[[ Reading text open ]]
Uganda National League
- Season: 1979
- Champions: Uganda Commercial Bank
- Top goalscorer: Davis Kamoga, Kampala City Council FC (18)

= 1979 Uganda National League =

Football season in Uganda

The 1979 Uganda National League was the 12th season of the Ugandan football championship, the top-level football league of Uganda.

==Overview==
The 1979 Uganda National League was contested by 14 teams and was won by Uganda Commercial Bank FC, while Kilembe Mines FC, Lint Marketing Board and UT Mills were relegated.
[[ Reading text closed ]]
[[ Raw data open ]]
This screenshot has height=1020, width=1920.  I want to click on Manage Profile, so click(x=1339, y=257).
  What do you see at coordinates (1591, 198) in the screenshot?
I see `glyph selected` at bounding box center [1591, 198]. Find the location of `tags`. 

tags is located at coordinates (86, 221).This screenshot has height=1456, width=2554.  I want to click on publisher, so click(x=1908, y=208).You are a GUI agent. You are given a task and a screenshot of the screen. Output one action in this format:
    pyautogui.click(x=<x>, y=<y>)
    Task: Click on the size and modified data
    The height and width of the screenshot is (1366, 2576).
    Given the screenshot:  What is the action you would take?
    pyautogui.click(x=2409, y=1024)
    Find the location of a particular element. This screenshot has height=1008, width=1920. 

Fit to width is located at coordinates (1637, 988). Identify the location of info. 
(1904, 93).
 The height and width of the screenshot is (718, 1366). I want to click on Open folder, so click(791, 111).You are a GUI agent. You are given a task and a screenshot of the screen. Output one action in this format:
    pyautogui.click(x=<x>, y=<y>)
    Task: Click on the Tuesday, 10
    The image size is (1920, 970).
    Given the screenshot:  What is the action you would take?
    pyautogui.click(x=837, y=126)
[[ Raw data closed ]]
Required actions ::
**a.** Do these statements agree with the 1979 Uganda National League text above? Answer yes or no for each, quoting the deciding words. (i) The 1979 season was the 12th season of the Ugandan football championship. (ii) Sixteen teams contested the 1979 league. (iii) Kilembe Mines FC was relegated.
**b.** Extend the 1979 Uganda National League text above, picking up after its last sentence.

Per-task outputs ::
**a.**
(i) Yes: "was the 12th season of the Ugandan football championship"
(ii) No: "was contested by 14 teams"
(iii) Yes: "Kilembe Mines FC, Lint Marketing Board and UT Mills were relegated"

**b.**
==League standings==

| Pos | Team | Pld | W | D | L | GF | GA | GD | Pts | Qualification or relegation |
| 1 | Uganda Commercial Bank FC (C) | 26 | 19 | 5 | 2 | 48 | 15 | +33 | 43 | Champions |
| 2 | Kampala City Council FC | 26 | 15 | 6 | 5 | 56 | 28 | +28 | 36 |  |
| 3 | Nile Breweries FC | 26 | 16 | 3 | 7 | 44 | 20 | +24 | 35 |
| 4 | Nytil FC | 26 | 13 | 8 | 5 | 41 | 29 | +12 | 34 |
| 5 | Maroons FC | 26 | 13 | 6 | 7 | 51 | 32 | +19 | 32 |
| 6 | NIC | 26 | 11 | 7 | 8 | 33 | 32 | +1 | 29 |
| 7 | Coffee SC | 26 | 11 | 3 | 12 | 40 | 38 | +2 | 25 |
| 8 | Tobacco | 26 | 8 | 7 | 11 | 23 | 27 | −4 | 23 |
| 9 | Nakivubo Boys | 26 | 7 | 8 | 11 | 28 | 32 | −4 | 22 |
| 10 | Nsambya Old Timers | 26 | 9 | 4 | 13 | 35 | 40 | −5 | 22 |
| 11 | COOPS | 26 | 8 | 5 | 13 | 25 | 39 | −14 | 21 |
| 12 | Kilembe Mines FC (R) | 26 | 6 | 3 | 17 | 23 | 47 | −24 | 15 | Relegated |
| 13 | Lint Marketing Board (R) | 26 | 5 | 4 | 17 | 21 | 56 | −35 | 14 |
| 14 | UT Mills (R) | 26 | 4 | 5 | 17 | 21 | 52 | −31 | 13 |

==Leading goalscorer==
The top goalscorer in the 1979 season was Davis Kamoga of Kampala City Council FC with 18 goals.